Circulating Supply : the number of available coins in the market to the general public. For SHIB, this EXCLUDES any burned coins, and it is unclear if this accounts for Staked coins or not since sources are conflicted if the circulating supply is 549T or 589T. (The 394T supply going around, if it ever was accurate via the staking argument, is No. Longer. Accurate. @Shibburn on Twitter tracks the Ethereum transactions and is a running count of total coins burned, but doesn’t account for coins staked.)
Market Cap : An estimate of total value of a crypto/stock/asset. This estimate is a simple calculation of # of Coins/Stock multiplied by the current price. Reported Market Caps are not actually verified by any “real money” put away in any account or anything, it is simply and only a mathematical equation of value based on two numbers and represents the total amount of money invested into the coin/stock across all investors.

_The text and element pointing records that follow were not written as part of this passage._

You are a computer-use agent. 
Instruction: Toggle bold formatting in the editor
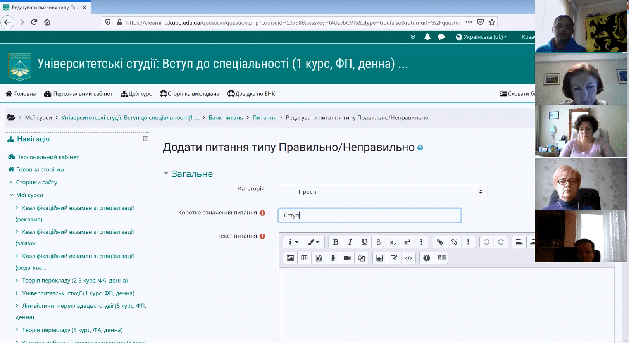pyautogui.click(x=336, y=242)
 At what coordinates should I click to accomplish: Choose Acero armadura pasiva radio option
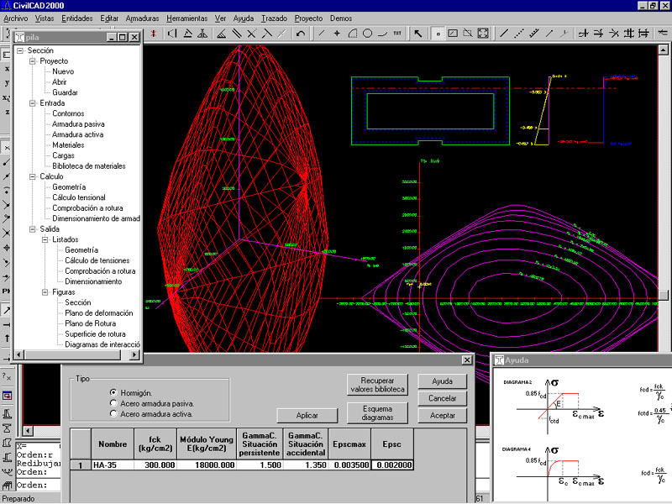(113, 403)
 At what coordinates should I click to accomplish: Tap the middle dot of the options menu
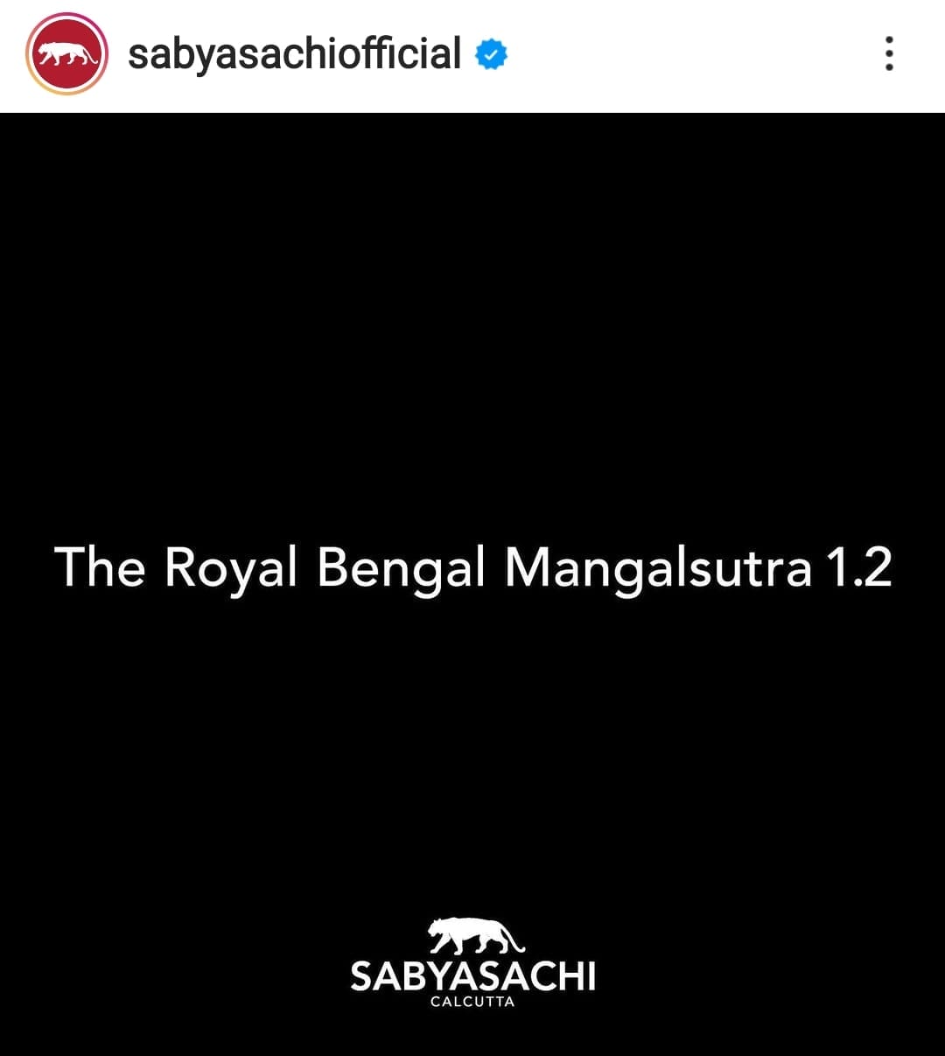click(889, 53)
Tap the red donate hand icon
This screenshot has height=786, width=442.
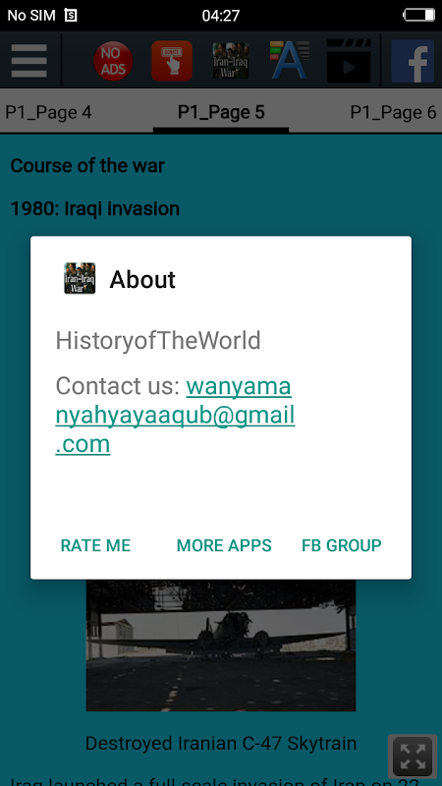pos(172,61)
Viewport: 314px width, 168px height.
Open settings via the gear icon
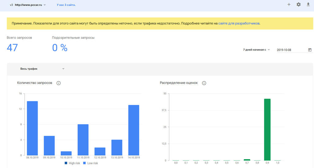click(x=298, y=5)
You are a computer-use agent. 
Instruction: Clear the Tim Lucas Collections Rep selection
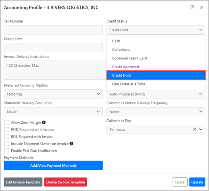tap(194, 129)
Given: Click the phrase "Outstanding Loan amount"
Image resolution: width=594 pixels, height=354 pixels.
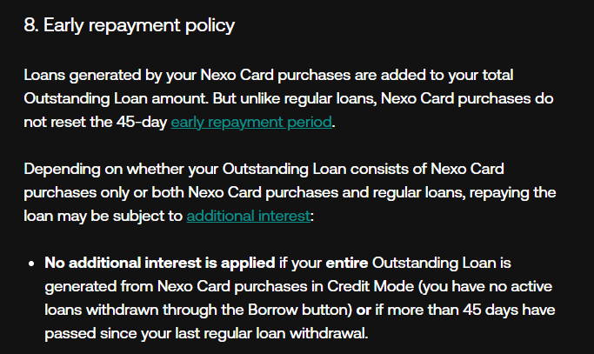Looking at the screenshot, I should point(116,98).
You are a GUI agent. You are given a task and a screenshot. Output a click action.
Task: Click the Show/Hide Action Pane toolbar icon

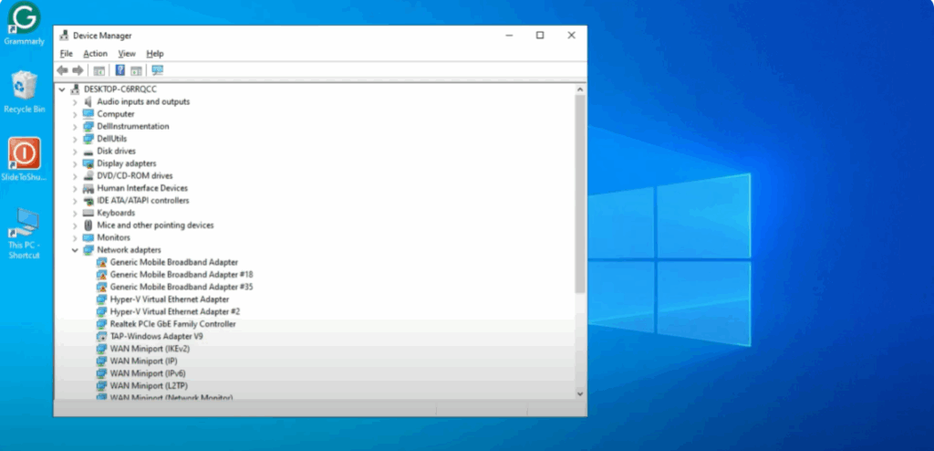[x=136, y=70]
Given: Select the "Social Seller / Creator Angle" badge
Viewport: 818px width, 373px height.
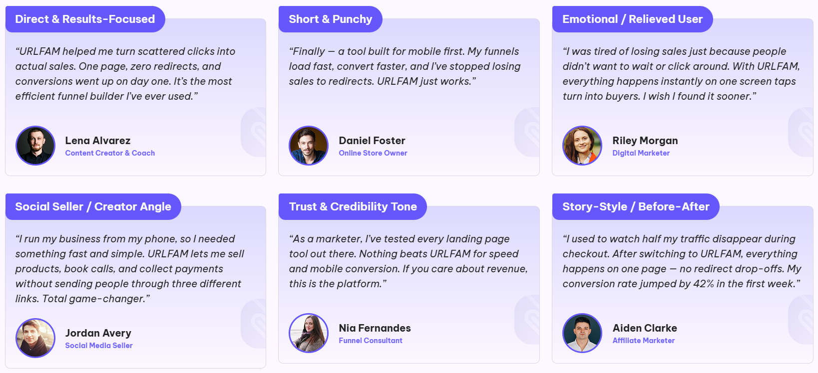Looking at the screenshot, I should tap(93, 207).
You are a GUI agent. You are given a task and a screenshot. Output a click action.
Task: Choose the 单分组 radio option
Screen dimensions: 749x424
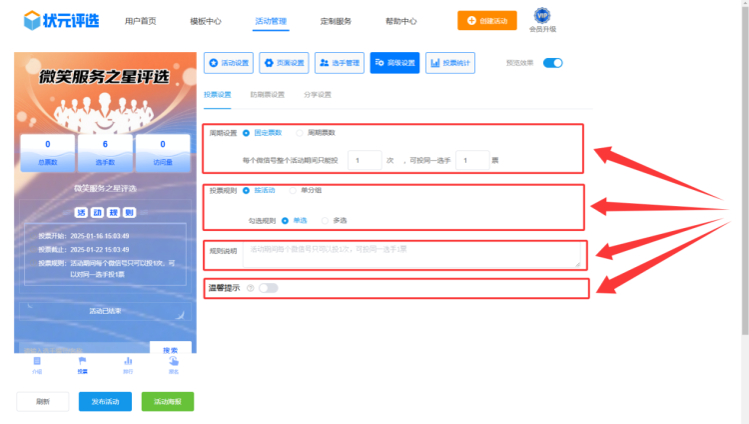pos(293,190)
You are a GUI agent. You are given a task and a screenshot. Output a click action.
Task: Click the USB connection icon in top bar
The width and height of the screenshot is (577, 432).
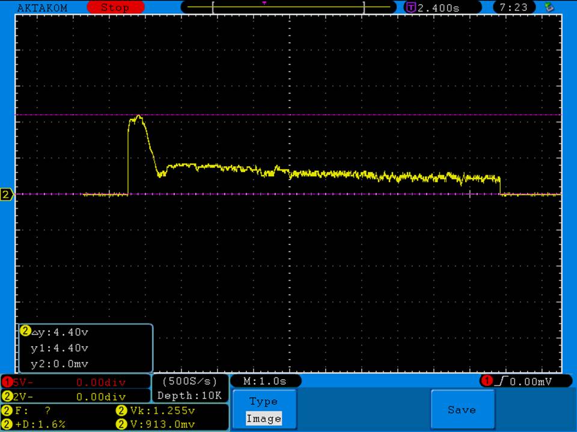(x=548, y=7)
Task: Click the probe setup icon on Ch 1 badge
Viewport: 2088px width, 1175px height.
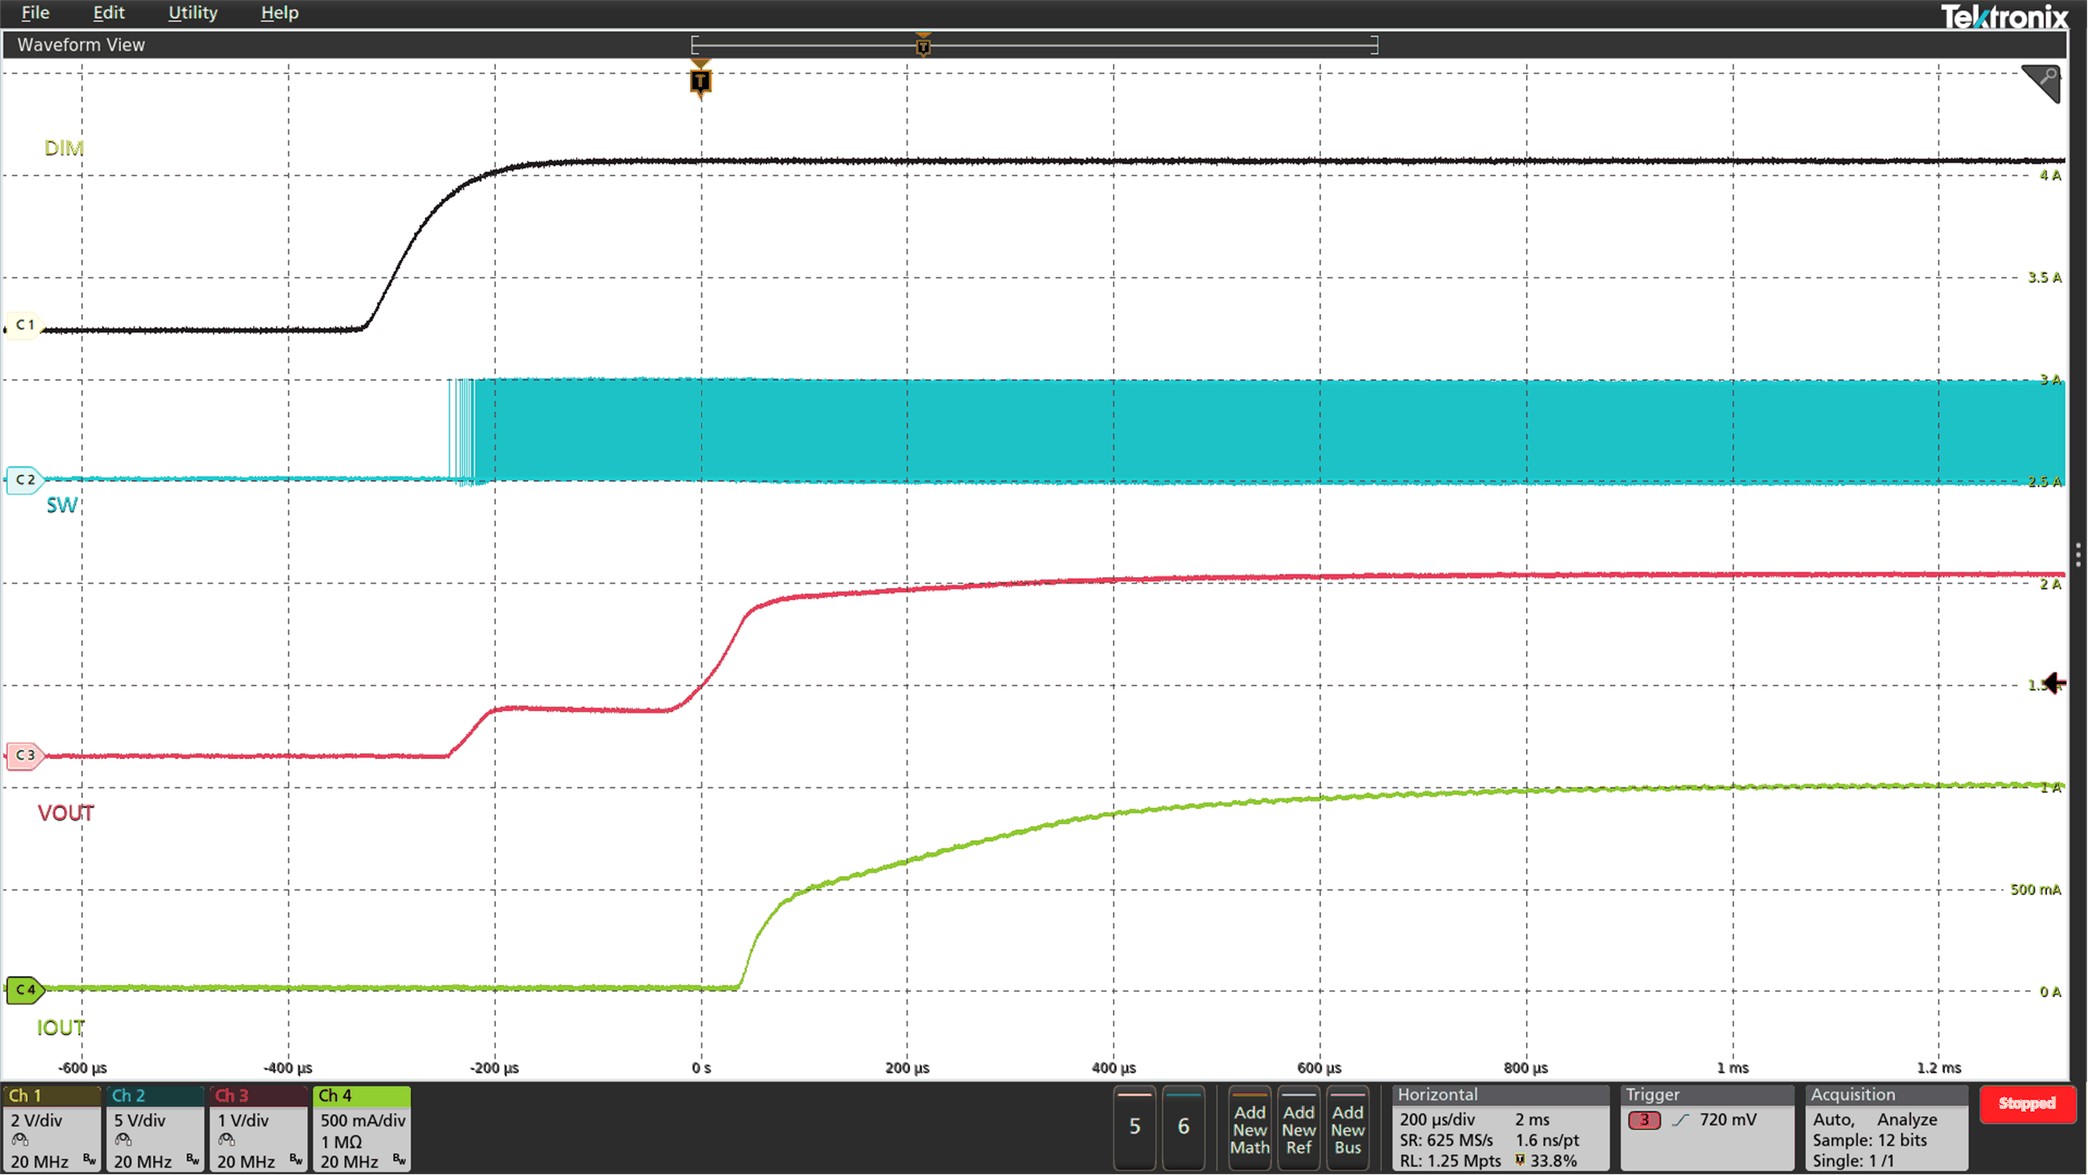Action: tap(21, 1138)
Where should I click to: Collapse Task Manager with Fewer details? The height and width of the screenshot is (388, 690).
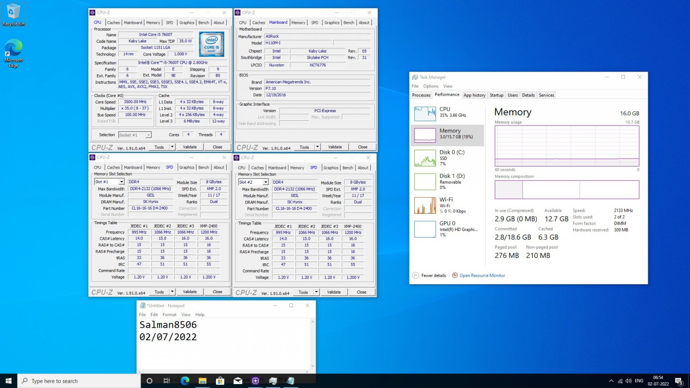[x=433, y=275]

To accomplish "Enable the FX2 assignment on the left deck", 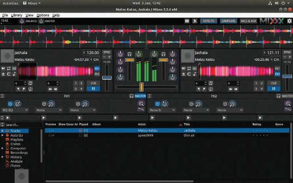I will click(96, 74).
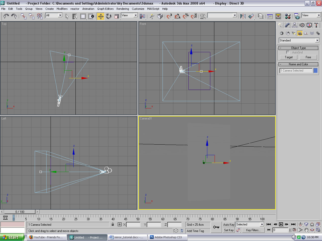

EDIT: From Fidelity: “Why is market capitalization such an important concept? It allows investors to understand the relative size of one company versus another. Market cap measures what a company is worth on the open market, as well as the market’s perception of its future prospects, because it reflects what investors are willing to pay for its stock.”
There is a lot of misinformation regarding market cap and “real price” or “owed” price because of the recent correction of the circulating supply. (The 394T vs 549T/589T nightmare) But price is determined by an agreed upon value, so you can’t use Market Cap to reverse engineer a “would be” price because Market Cap is only an equation to express estimated total value at any given time based on the price and supply at that time. So you can’t use a stagnant Market Cap with a different circulating supply because a different circulating supply fundamentally changes that Market Cap. Hence why the Market Cap jumped so high at the same time the circulating supply got corrected to a higher number. Because Market Cap is only an equation to provide an estimate of value and is not representative of actual, real money anywhere.